3. The series of races they've attached to their sales graduates, which not only enjoy Black type status, but which have developed into a dedicated race day covering different age groups and a variety of distances (ala the KZN Breeders Day); for horses exclusively owned by women, they have attached a half million dollar bonus to their biggest race, payable to the first horse home belonging exclusively to a woman/women, no matter where it finishes in the field (i.e. the bonus is paid out irrespective of whether the horse places in the race or not);

4. And finally, they paid tribute to the very considerable role the Queensland government has played in supporting and sponsoring their efforts, in return for the part they play in promoting tourism and commerce in the Queensland region.

Both of these events, Messara's annoucement and the Queensland scenario, remind us of the value of close co-operation with government and how much racing can still do in this country to develop the same spirit of co-operation. We just need to engage, and work a bit harder at it.

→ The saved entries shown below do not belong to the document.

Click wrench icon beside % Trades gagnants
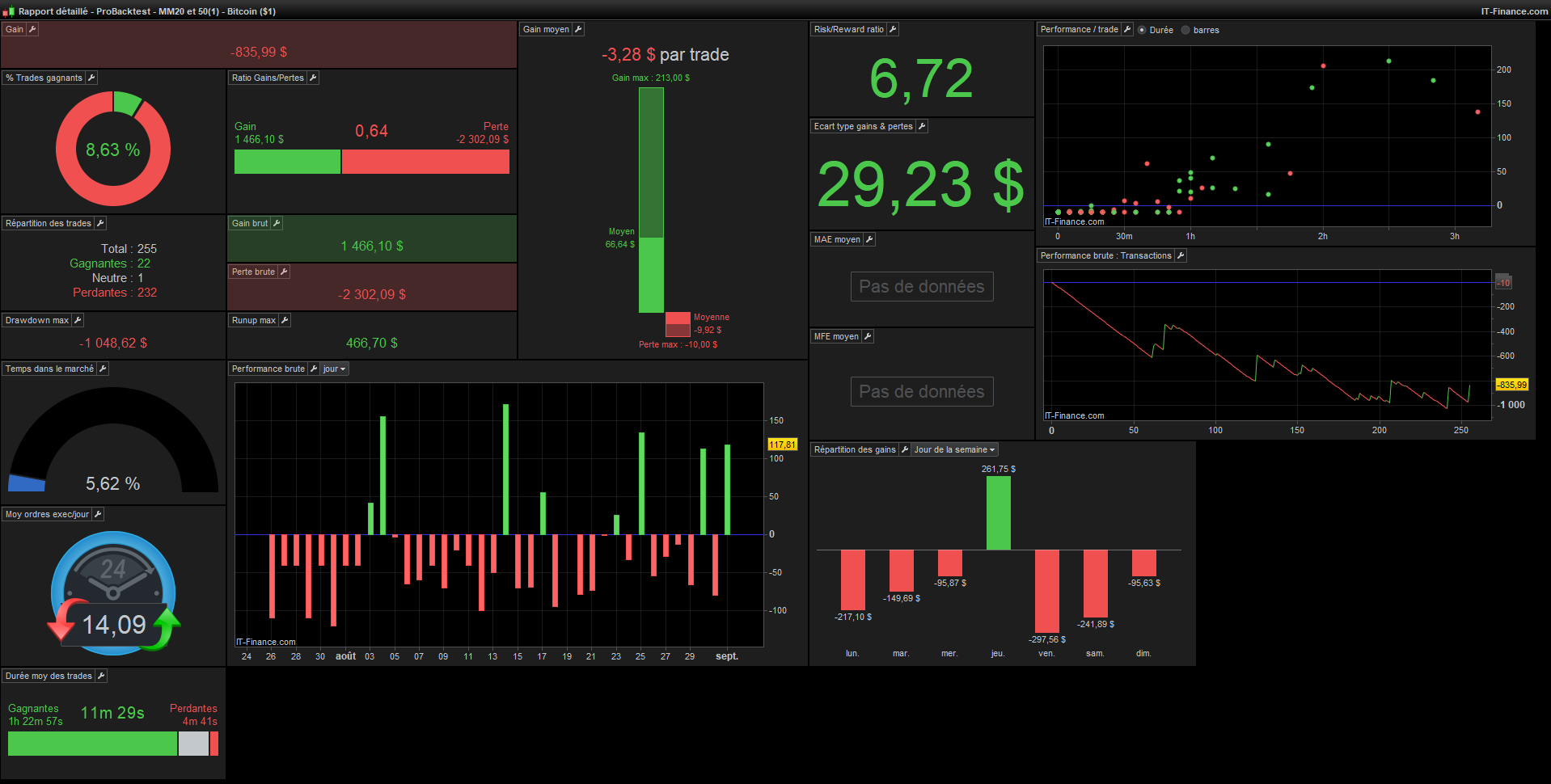Viewport: 1551px width, 784px height. 91,78
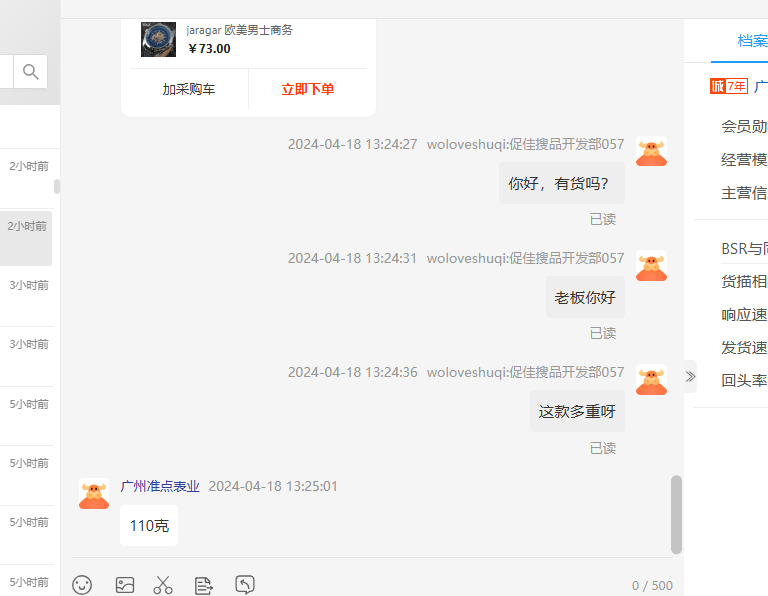Click 加采购车 button
The width and height of the screenshot is (768, 596).
point(189,89)
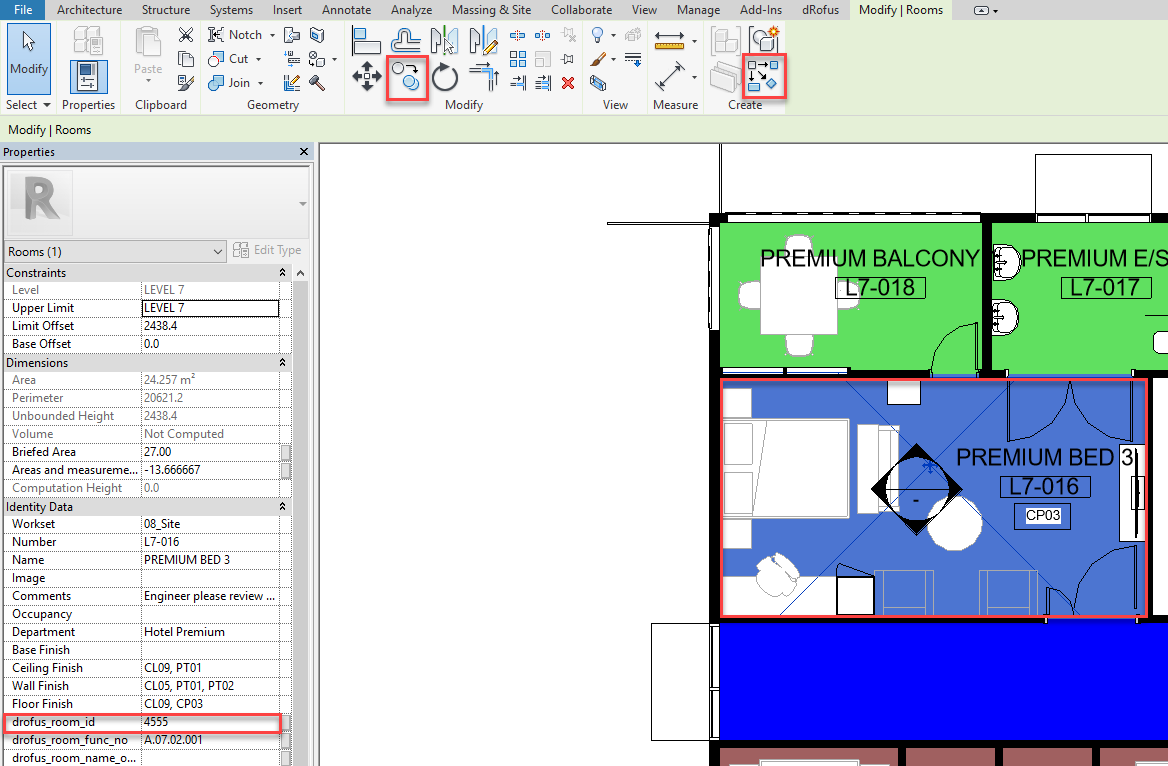The height and width of the screenshot is (766, 1168).
Task: Click the red Delete X icon
Action: 568,83
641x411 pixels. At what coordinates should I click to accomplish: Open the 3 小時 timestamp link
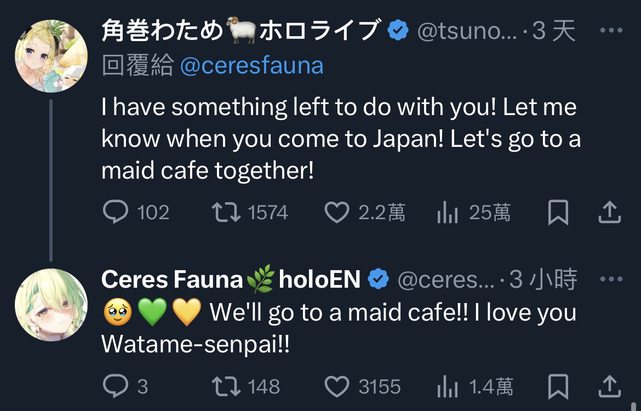(x=541, y=278)
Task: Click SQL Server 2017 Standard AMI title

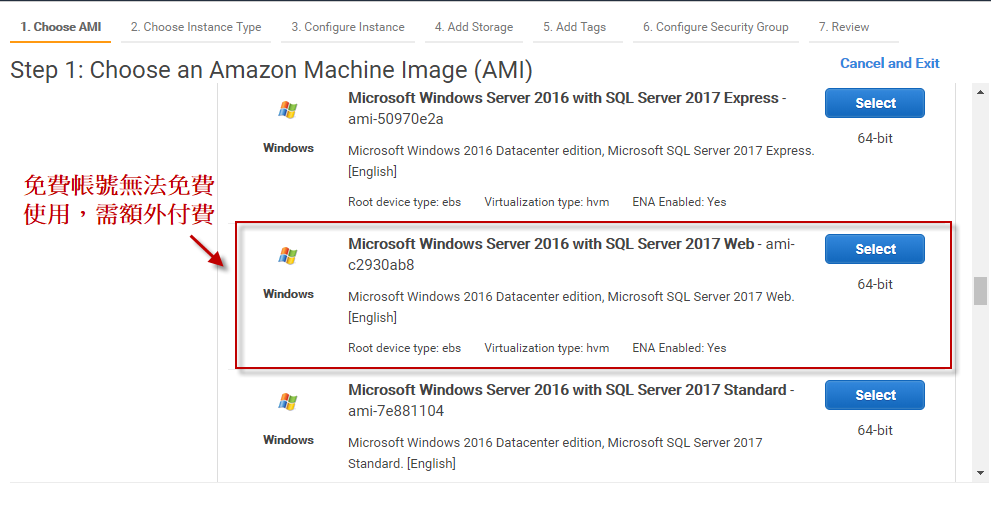Action: point(567,390)
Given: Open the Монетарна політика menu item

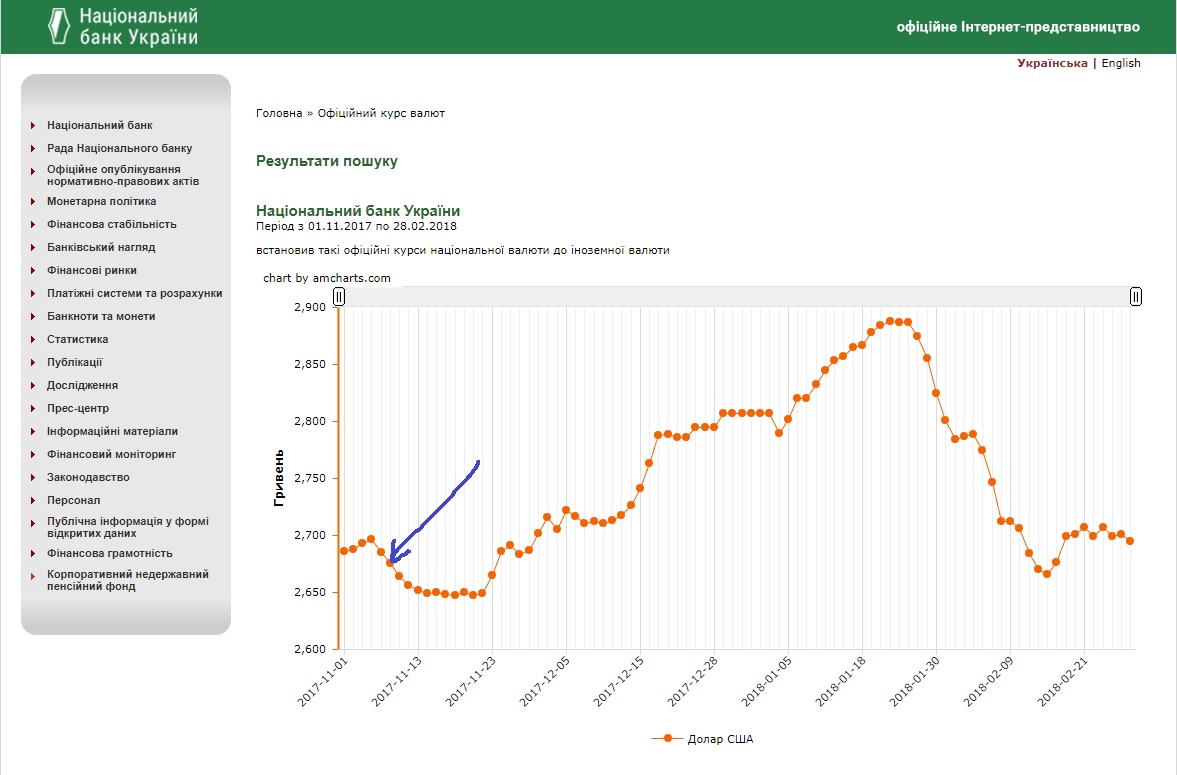Looking at the screenshot, I should (x=102, y=201).
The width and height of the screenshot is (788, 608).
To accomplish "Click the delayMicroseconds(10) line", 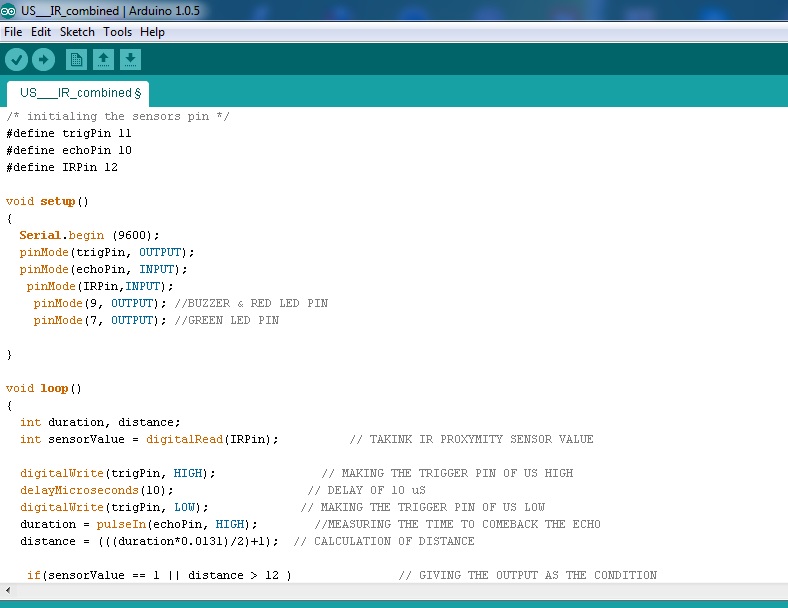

Deputy Premier Grant is now expected to introduce the legislation that will see the incremental reductions in the tax rate formalised by law and while welcoming the move, Messara hopes a deal can yet be reached that will see parity achieved before 2020. "It's excellent news as its gives us the sort of certainty we need to really push on it's particularly good news for The Championships as it allows for some meaningful forward planning now. The only thing we are still negotiating with the Government over is the term over which the parity will be introduced.

Racing NSW had feared that without the agreement being backed up by legislation, they would have had to lobby for the reductions every year and may ultimately have lost the backing for the plans. The body's chief executive, Peter V'landys, added that country racing would also see the benefit of the tax cut, which is expected to see $325 000 0000 returned to the industry over the coming year and leave Racing NSW $100 000 000 better off once full parity is achieved.

Extract From ANZ / Legislation To Confirm NSW Tax Parity
John Messara / Racing NSW (p)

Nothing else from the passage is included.